In full and without edits, write out the data that follows.

§ **EXCERPTED DATA**:
# # #

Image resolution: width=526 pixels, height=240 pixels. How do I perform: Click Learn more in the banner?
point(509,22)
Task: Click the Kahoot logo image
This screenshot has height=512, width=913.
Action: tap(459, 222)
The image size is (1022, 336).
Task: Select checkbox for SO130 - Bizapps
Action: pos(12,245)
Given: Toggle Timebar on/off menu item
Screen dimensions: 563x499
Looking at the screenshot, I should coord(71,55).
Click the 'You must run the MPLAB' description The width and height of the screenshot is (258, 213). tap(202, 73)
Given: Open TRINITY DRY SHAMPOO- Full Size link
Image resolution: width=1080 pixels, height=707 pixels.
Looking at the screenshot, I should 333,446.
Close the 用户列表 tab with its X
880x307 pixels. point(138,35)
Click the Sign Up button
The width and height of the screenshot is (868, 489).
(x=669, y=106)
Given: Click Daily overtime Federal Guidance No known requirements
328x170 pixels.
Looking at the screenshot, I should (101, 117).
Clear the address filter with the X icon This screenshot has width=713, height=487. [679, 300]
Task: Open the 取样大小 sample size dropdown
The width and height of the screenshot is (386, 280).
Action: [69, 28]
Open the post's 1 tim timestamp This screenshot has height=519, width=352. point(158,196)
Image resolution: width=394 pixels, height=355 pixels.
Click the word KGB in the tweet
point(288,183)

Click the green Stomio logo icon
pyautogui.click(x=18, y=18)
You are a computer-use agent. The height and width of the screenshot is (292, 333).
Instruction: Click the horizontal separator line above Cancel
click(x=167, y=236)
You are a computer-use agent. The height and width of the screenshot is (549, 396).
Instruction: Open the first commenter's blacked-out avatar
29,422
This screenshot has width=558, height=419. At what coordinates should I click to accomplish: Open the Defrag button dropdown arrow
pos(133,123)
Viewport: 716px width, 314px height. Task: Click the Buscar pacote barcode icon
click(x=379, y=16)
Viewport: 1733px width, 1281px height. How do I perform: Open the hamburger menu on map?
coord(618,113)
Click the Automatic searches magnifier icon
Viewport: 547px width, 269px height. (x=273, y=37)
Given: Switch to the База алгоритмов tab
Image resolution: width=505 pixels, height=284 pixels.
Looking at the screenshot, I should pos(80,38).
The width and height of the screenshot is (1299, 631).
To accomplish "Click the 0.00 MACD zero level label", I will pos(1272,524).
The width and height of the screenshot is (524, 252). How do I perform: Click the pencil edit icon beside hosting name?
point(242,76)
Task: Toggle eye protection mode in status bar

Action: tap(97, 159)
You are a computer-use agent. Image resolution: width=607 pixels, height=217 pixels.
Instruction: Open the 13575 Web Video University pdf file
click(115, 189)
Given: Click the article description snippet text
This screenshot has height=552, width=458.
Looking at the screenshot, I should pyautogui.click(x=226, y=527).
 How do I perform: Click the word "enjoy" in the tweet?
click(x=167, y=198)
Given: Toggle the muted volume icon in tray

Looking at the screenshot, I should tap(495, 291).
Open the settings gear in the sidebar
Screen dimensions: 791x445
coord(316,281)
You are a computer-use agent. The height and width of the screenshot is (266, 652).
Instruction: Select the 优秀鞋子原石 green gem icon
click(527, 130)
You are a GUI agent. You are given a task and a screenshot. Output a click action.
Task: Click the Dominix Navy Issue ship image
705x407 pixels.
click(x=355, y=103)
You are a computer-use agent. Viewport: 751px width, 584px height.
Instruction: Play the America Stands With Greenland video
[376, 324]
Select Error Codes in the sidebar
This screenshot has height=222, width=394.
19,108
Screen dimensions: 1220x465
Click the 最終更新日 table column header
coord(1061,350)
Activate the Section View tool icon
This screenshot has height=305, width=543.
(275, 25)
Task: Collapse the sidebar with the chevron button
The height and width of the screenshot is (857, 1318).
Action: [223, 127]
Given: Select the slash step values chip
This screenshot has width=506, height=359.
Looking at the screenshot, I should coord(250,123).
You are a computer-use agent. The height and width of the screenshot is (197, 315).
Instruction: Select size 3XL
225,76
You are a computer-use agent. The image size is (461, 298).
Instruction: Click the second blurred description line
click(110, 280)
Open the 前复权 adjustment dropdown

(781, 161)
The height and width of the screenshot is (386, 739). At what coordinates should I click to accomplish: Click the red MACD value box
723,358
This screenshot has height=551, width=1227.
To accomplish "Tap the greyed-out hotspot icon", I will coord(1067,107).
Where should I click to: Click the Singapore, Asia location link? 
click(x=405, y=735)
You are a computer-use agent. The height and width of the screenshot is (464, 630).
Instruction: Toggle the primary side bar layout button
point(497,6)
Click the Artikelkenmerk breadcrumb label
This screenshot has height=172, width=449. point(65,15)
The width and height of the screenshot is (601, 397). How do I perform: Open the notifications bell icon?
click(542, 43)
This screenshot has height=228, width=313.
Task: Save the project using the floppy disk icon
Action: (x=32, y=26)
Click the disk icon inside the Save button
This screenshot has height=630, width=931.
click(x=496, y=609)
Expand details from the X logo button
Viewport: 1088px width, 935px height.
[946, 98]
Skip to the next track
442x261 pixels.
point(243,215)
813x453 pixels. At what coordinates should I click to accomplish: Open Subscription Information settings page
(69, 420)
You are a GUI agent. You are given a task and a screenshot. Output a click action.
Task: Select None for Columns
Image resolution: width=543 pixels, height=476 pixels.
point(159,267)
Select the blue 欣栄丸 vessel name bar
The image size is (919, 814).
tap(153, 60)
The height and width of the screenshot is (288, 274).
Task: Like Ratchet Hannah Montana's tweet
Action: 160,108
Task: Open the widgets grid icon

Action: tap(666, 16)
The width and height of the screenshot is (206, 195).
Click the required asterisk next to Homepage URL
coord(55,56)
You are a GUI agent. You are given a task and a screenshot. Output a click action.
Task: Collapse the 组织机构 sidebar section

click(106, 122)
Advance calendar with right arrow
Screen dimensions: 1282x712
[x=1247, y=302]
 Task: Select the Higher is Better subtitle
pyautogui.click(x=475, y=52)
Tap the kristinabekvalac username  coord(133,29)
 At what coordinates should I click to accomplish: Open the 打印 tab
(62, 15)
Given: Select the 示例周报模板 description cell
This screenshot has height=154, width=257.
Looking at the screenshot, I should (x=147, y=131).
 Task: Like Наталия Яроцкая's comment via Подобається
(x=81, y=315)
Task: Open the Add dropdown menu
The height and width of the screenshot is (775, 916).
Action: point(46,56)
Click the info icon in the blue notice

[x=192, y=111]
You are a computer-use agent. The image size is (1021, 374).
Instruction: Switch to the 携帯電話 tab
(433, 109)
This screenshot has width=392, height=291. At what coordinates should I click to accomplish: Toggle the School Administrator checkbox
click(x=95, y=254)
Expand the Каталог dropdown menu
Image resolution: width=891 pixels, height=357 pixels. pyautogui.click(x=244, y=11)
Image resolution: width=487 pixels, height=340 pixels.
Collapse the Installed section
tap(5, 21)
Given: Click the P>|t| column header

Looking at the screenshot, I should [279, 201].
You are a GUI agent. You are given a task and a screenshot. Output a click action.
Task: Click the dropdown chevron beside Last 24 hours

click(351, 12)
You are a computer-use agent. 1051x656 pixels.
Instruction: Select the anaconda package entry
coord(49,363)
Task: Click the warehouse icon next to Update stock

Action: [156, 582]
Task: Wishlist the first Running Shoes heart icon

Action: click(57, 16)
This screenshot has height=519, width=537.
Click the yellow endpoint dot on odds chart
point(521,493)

# # #

§ **SOLUTION FOR THIS PROBLEM**:
Image resolution: width=526 pixels, height=240 pixels. How do I perform: Click Learn more in the banner?
point(509,22)
Task: Click the Kahoot logo image
This screenshot has height=512, width=913.
Action: tap(459, 222)
The image size is (1022, 336).
Task: Select checkbox for SO130 - Bizapps
Action: pos(12,245)
Given: Toggle Timebar on/off menu item
Screen dimensions: 563x499
Looking at the screenshot, I should coord(71,55).
Click the 'You must run the MPLAB' description The width and height of the screenshot is (258, 213). tap(202, 73)
Given: Open TRINITY DRY SHAMPOO- Full Size link
Image resolution: width=1080 pixels, height=707 pixels.
Looking at the screenshot, I should 333,446.
Close the 用户列表 tab with its X
880x307 pixels. point(138,35)
Click the Sign Up button
The width and height of the screenshot is (868, 489).
(x=669, y=106)
Given: Click Daily overtime Federal Guidance No known requirements
328x170 pixels.
Looking at the screenshot, I should (101, 117).
Clear the address filter with the X icon This screenshot has width=713, height=487. [679, 300]
Task: Open the 取样大小 sample size dropdown
The width and height of the screenshot is (386, 280).
Action: [69, 28]
Open the post's 1 tim timestamp This screenshot has height=519, width=352. point(158,196)
Image resolution: width=394 pixels, height=355 pixels.
Click the word KGB in the tweet
point(288,183)

Click the green Stomio logo icon
pyautogui.click(x=18, y=18)
You are a computer-use agent. The height and width of the screenshot is (292, 333).
Instruction: Click the horizontal separator line above Cancel
click(x=167, y=236)
You are a computer-use agent. The height and width of the screenshot is (549, 396).
Instruction: Open the first commenter's blacked-out avatar
29,422
This screenshot has width=558, height=419. At what coordinates should I click to accomplish: Open the Defrag button dropdown arrow
pos(133,123)
Viewport: 716px width, 314px height. Task: Click the Buscar pacote barcode icon
click(x=379, y=16)
Viewport: 1733px width, 1281px height. How do I perform: Open the hamburger menu on map?
coord(618,113)
Click the Automatic searches magnifier icon
Viewport: 547px width, 269px height. (x=273, y=37)
Given: Switch to the База алгоритмов tab
Image resolution: width=505 pixels, height=284 pixels.
Looking at the screenshot, I should pos(80,38).
The width and height of the screenshot is (1299, 631).
To accomplish "Click the 0.00 MACD zero level label", I will pos(1272,524).
The width and height of the screenshot is (524, 252). How do I perform: Click the pencil edit icon beside hosting name?
point(242,76)
Task: Toggle eye protection mode in status bar

Action: tap(97, 159)
You are a computer-use agent. Image resolution: width=607 pixels, height=217 pixels.
Instruction: Open the 13575 Web Video University pdf file
click(115, 189)
Given: Click the article description snippet text
This screenshot has height=552, width=458.
Looking at the screenshot, I should pyautogui.click(x=226, y=527).
 How do I perform: Click the word "enjoy" in the tweet?
click(x=167, y=198)
Given: Toggle the muted volume icon in tray

Looking at the screenshot, I should tap(495, 291).
Open the settings gear in the sidebar
Screen dimensions: 791x445
coord(316,281)
You are a computer-use agent. The height and width of the screenshot is (266, 652).
Instruction: Select the 优秀鞋子原石 green gem icon
click(527, 130)
You are a GUI agent. You are given a task and a screenshot. Output a click action.
Task: Click the Dominix Navy Issue ship image
705x407 pixels.
click(x=355, y=103)
You are a computer-use agent. Viewport: 751px width, 584px height.
Instruction: Play the America Stands With Greenland video
[376, 324]
Select Error Codes in the sidebar
This screenshot has height=222, width=394.
19,108
Screen dimensions: 1220x465
Click the 最終更新日 table column header
coord(1061,350)
Activate the Section View tool icon
This screenshot has height=305, width=543.
(275, 25)
Task: Collapse the sidebar with the chevron button
The height and width of the screenshot is (857, 1318).
Action: [223, 127]
Given: Select the slash step values chip
This screenshot has width=506, height=359.
Looking at the screenshot, I should coord(250,123).
You are a computer-use agent. The height and width of the screenshot is (197, 315).
Instruction: Select size 3XL
225,76
You are a computer-use agent. The image size is (461, 298).
Instruction: Click the second blurred description line
click(110, 280)
Open the 前复权 adjustment dropdown

(781, 161)
The height and width of the screenshot is (386, 739). At what coordinates should I click to accomplish: Click the red MACD value box
723,358
This screenshot has height=551, width=1227.
To accomplish "Tap the greyed-out hotspot icon", I will coord(1067,107).
Where should I click to: Click the Singapore, Asia location link? 
click(x=405, y=735)
You are a computer-use agent. The height and width of the screenshot is (464, 630).
Instruction: Toggle the primary side bar layout button
point(497,6)
Click the Artikelkenmerk breadcrumb label
This screenshot has height=172, width=449. point(65,15)
The width and height of the screenshot is (601, 397). How do I perform: Open the notifications bell icon?
click(542, 43)
This screenshot has height=228, width=313.
Task: Save the project using the floppy disk icon
Action: (x=32, y=26)
Click the disk icon inside the Save button
This screenshot has height=630, width=931.
click(x=496, y=609)
Expand details from the X logo button
Viewport: 1088px width, 935px height.
[946, 98]
Skip to the next track
442x261 pixels.
point(243,215)
813x453 pixels. At what coordinates should I click to accomplish: Open Subscription Information settings page
(69, 420)
You are a GUI agent. You are given a task and a screenshot. Output a click action.
Task: Select None for Columns
Image resolution: width=543 pixels, height=476 pixels.
point(159,267)
Select the blue 欣栄丸 vessel name bar
The image size is (919, 814).
tap(153, 60)
The height and width of the screenshot is (288, 274).
Task: Like Ratchet Hannah Montana's tweet
Action: 160,108
Task: Open the widgets grid icon

Action: tap(666, 16)
The width and height of the screenshot is (206, 195).
Click the required asterisk next to Homepage URL
coord(55,56)
You are a GUI agent. You are given a task and a screenshot. Output a click action.
Task: Collapse the 组织机构 sidebar section

click(106, 122)
Advance calendar with right arrow
Screen dimensions: 1282x712
[x=1247, y=302]
 Task: Select the Higher is Better subtitle
pyautogui.click(x=475, y=52)
Tap the kristinabekvalac username  coord(133,29)
 At what coordinates should I click to accomplish: Open the 打印 tab
(62, 15)
Given: Select the 示例周报模板 description cell
This screenshot has height=154, width=257.
Looking at the screenshot, I should (x=147, y=131).
 Task: Like Наталия Яроцкая's comment via Подобається
(x=81, y=315)
Task: Open the Add dropdown menu
The height and width of the screenshot is (775, 916).
Action: point(46,56)
Click the info icon in the blue notice

[x=192, y=111]
You are a computer-use agent. The image size is (1021, 374).
Instruction: Switch to the 携帯電話 tab
(433, 109)
This screenshot has width=392, height=291. At what coordinates should I click to accomplish: Toggle the School Administrator checkbox
click(x=95, y=254)
Expand the Каталог dropdown menu
Image resolution: width=891 pixels, height=357 pixels. pyautogui.click(x=244, y=11)
Image resolution: width=487 pixels, height=340 pixels.
Collapse the Installed section
tap(5, 21)
Given: Click the P>|t| column header

Looking at the screenshot, I should [279, 201].
You are a GUI agent. You are given a task and a screenshot. Output a click action.
Task: Click the dropdown chevron beside Last 24 hours

click(351, 12)
You are a computer-use agent. 1051x656 pixels.
Instruction: Select the anaconda package entry
coord(49,363)
Task: Click the warehouse icon next to Update stock

Action: [156, 582]
Task: Wishlist the first Running Shoes heart icon

Action: click(57, 16)
This screenshot has height=519, width=537.
Click the yellow endpoint dot on odds chart
point(521,493)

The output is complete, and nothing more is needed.